Car, en somme, la thèse est celle-ci : pas de Dieu créateur, tout est gouverné par le hasard ; l'humanité s'est libérée des superstitions anciennes mais trois idoles demeurent, qui doivent être rejetées : la Raison, qui pousse l'homme à se torturer sans fin dans des analyses obstinées au lieu de jouir de la vie, la Nature, cette marâtre cruelle, et le Progrès, considéré comme « un rien rempli de vent », « la foi dans un but assuré ».

La Mer (1886)

Voilà bien un autre livre de poésie à la composition fort originale. En guise de préface, dix sonnets s'enchaînant comme les parties d'une dissertation !

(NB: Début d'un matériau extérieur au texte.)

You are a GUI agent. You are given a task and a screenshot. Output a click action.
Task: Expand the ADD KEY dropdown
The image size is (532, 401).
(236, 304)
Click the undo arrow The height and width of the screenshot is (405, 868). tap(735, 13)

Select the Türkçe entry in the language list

Ensuite, un long poème d'allure religieuse, « Les litanies de la mer », qui compte près de deux cents strophes de trois vers, où Richepin reprend pour les attribuer à la mer les apostrophes à Marie des Litanies de la sainte Vierge : « Sainte Mère de Dieu », « Mère du Christ », « Mère très pure », « Rose mystique », « Trône de la Sagesse » etc. Il s'écrie à la fin : 

Parmi les brouillards bleus de l'encens odorant,
Des orgues j'ai versé toutes les harmonies,
Susurrements de brise et fracas de torrent,

Et chantant de mon mieux en syllabes bénies
Ta grâce et tes fiertés, ta force et tes douceurs,
J'ai répandu mon cœur d'athée en litanies

Pour confesser ta foi, Reine des confesseurs.

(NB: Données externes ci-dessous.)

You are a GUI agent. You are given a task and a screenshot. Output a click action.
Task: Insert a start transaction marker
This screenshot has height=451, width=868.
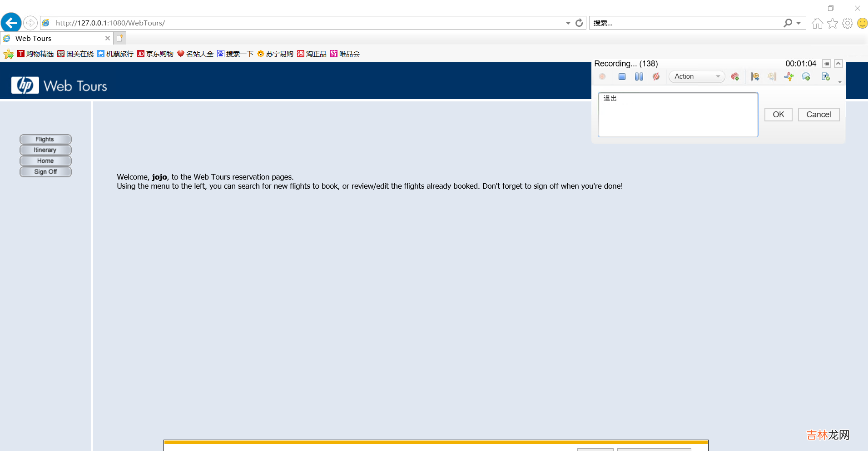755,77
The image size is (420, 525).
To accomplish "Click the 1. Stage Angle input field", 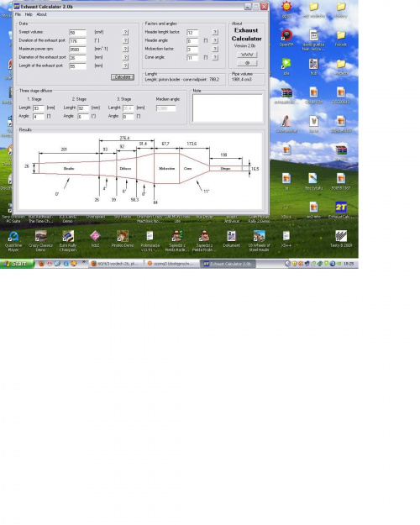I will click(x=39, y=117).
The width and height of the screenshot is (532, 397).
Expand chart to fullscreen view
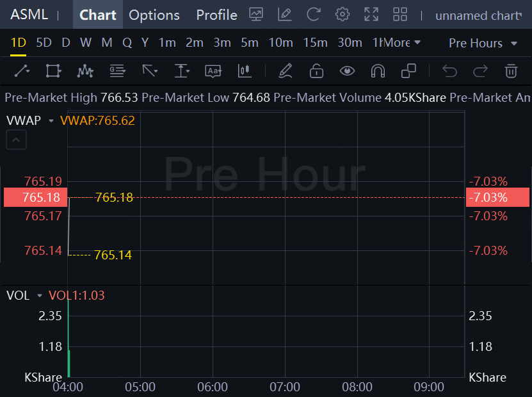[x=371, y=15]
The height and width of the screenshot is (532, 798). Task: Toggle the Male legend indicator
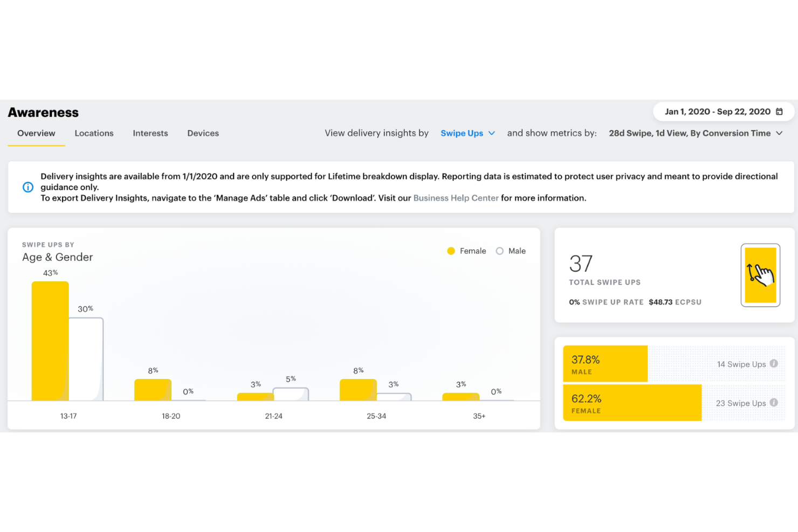click(500, 251)
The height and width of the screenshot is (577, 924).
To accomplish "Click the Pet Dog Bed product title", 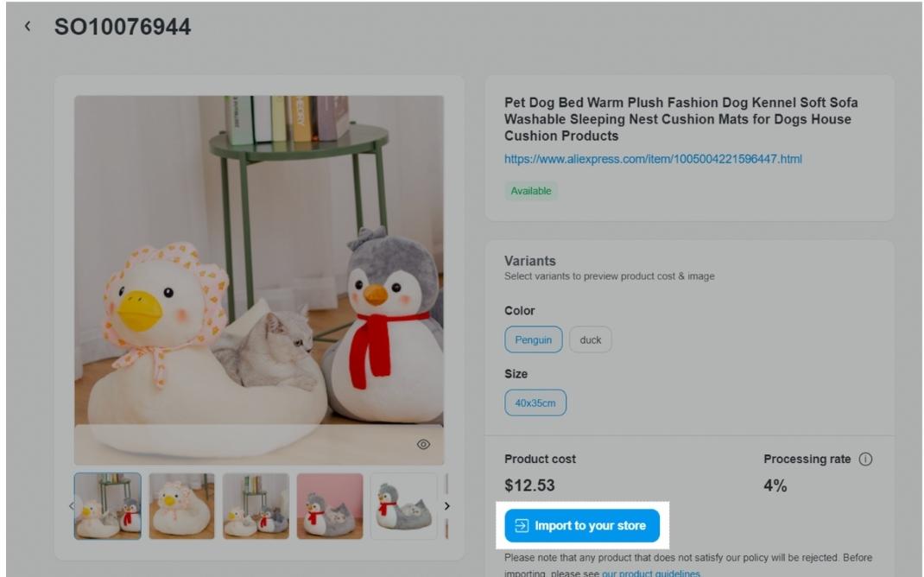I will pos(680,119).
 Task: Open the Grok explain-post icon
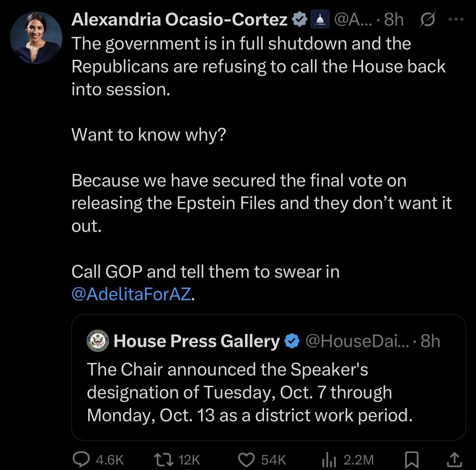click(x=427, y=20)
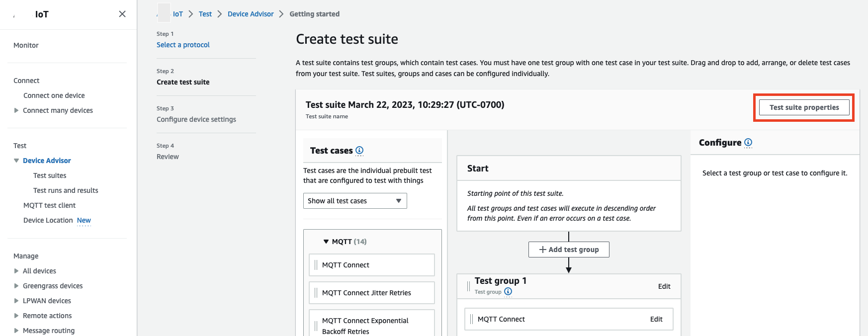
Task: Close the IoT navigation sidebar
Action: pos(122,14)
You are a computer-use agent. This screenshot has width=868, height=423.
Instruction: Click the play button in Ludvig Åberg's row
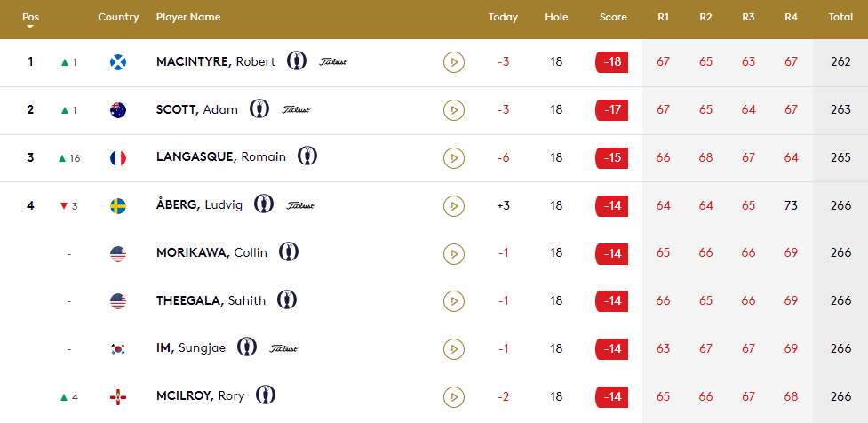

Quatre vingt-dix poèmes environ suivent. Ils sont répartis assez rigoureusement dans des chapitres : Marines, Matelotes, Les gas, Étant de quart, Les grandes chansons et Finale, où trois poèmes concluent par rapport aux sonnets de la « préface ».

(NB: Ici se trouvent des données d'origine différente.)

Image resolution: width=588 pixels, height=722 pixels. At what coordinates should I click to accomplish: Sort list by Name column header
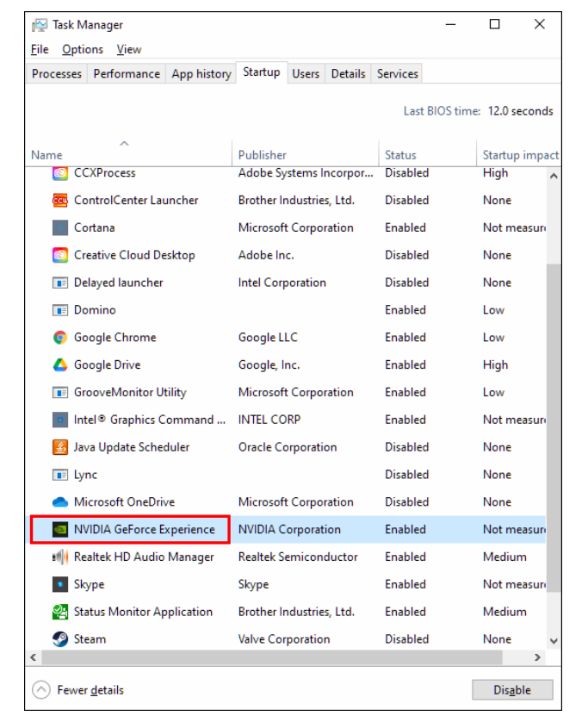tap(46, 155)
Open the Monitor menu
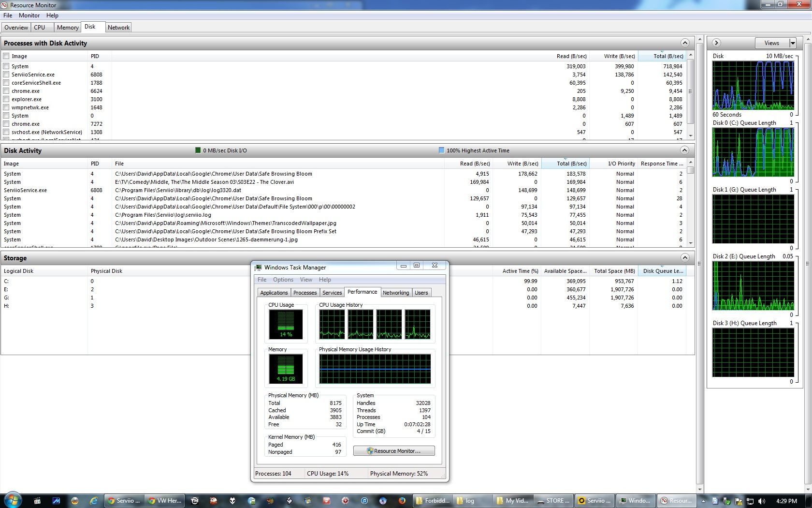 29,15
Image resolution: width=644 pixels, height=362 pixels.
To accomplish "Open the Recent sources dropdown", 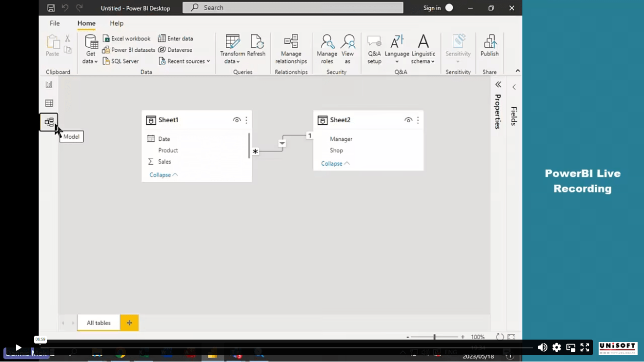I will [x=208, y=61].
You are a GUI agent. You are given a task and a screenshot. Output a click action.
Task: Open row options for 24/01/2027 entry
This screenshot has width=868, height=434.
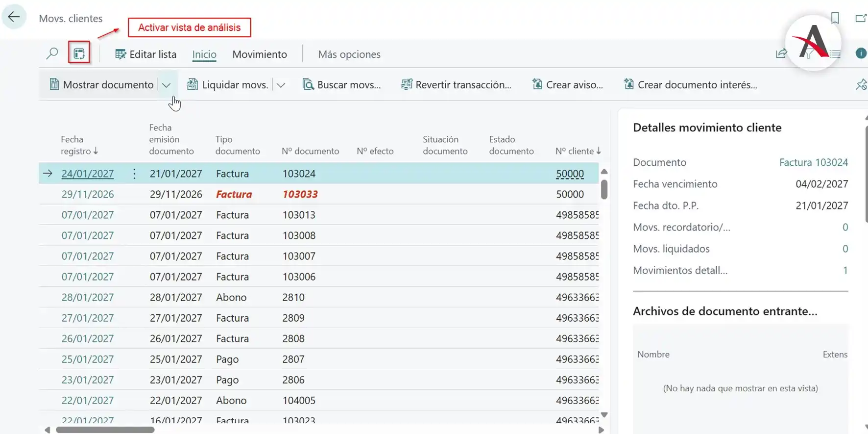tap(134, 174)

Verlaine n'apprécia guère cet ouvrage : « La Mer est une Bièvre sans rivages, de grossièreté par ci, de platitude par là, de médiocrité partout. » Mais Édouard Herriot, aux funérailles du poète, révéla que, parmi les œuvres de ses amis, La Mer était son recueil favori.

Les Caresses (1887)

C'est l'amour toute l'année qui est le thème principal dans ce recueil, dont certains disent qu'il a peut-être inspiré Germain Nouveau pour ses Valentines.

Pas de textes polémiques ni de dissertation. Seule allusion, peut-être, aux idées antireligieuses de l'auteur ou simple idée poétique, pour la sonorité des mots : les quatre saisons pour les amours, qui constituent les quatre parties du recueil, sont présentées tour à tour sous des titres empruntés au calendrier révolutionnaire : floréal, thermidor, brumaire, nivôse...

Poèmes de badinages ou de caresses, mais en général, pas de tendresse : le ton est donné dès le premier morceau, « Déclaration » : 

L'amour que je sens, l'amour qui me cuit,
[...]
C'est l'amour de chair, c'est le plat tonique.

Mes paradis (1895) et La Bombarde (1899)

Mes paradis. Ce n'est pas le dernier ouvrage de poésie de Richepin, mais il m'apparaît comme une sorte de conclusion, tant sont repris sous des formes diverses les différents thèmes développés précédemment. D'ailleurs, le poète avait conçu un projet plus grandiose, en trois volumes : le paradis de l'athée, l'évangile de l'antéchrist, les chansons éternelles. C’est peut-être à cause de cette révision à la baisse de ses ambitions poétiques que le recueil paraît beaucoup moins logiquement structuré que les autres, ce qui n’empêche pas une bonne part des poèmes d’être savoureux.

Quant à La Bombarde, son sous-titre est « Contes à chanter ». Ce sont en fait des récits en vers de longueurs et de formes variées, qui disent autrement tout ce que Richepin tient à répéter partout, en particulier que, même si l’on est un gueux, la vie mérite d’être vécue pour boire, mais seulement du vin, et pour aimer.

À l’aube du XXe siècle, Jean Richepin espérait avoir été le Lucrèce du XIXe. À l’aube du XXIe siècle, il se peut que Michel Onfray, auteur notamment du Traité d’athéologie, soit, poésie en moins, réflexion philosophique en plus, le Richepin d’aujourd’hui.